==== Records for processing ====

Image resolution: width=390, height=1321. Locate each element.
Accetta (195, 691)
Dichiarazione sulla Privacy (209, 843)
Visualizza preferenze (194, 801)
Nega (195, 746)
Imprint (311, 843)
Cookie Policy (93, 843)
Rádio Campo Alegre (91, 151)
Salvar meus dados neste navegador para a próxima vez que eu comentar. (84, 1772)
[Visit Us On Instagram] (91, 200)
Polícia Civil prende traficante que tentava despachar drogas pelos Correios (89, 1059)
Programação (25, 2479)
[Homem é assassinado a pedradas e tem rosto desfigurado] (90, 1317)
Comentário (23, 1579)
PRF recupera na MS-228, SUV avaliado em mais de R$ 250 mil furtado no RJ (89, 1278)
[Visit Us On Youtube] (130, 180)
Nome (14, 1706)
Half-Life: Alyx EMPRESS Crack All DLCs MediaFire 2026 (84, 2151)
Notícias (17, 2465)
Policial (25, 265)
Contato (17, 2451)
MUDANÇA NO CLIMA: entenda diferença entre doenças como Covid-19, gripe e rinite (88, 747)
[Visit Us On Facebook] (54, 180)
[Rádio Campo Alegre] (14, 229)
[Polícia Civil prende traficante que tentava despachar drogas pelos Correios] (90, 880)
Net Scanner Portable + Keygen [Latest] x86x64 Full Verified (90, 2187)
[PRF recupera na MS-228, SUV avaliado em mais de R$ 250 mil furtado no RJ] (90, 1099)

====

**Assignment**
Lines after the one containing "[Visit Us On Instagram] (91, 200)" are not part of the task. Output the entries exactly from their first line through that one.

**Expected answer**
Image resolution: width=390, height=1321. Locate each element.
Accetta (195, 691)
Dichiarazione sulla Privacy (209, 843)
Visualizza preferenze (194, 801)
Nega (195, 746)
Imprint (311, 843)
Cookie Policy (93, 843)
Rádio Campo Alegre (91, 151)
Salvar meus dados neste navegador para a próxima vez que eu comentar. (84, 1772)
[Visit Us On Instagram] (91, 200)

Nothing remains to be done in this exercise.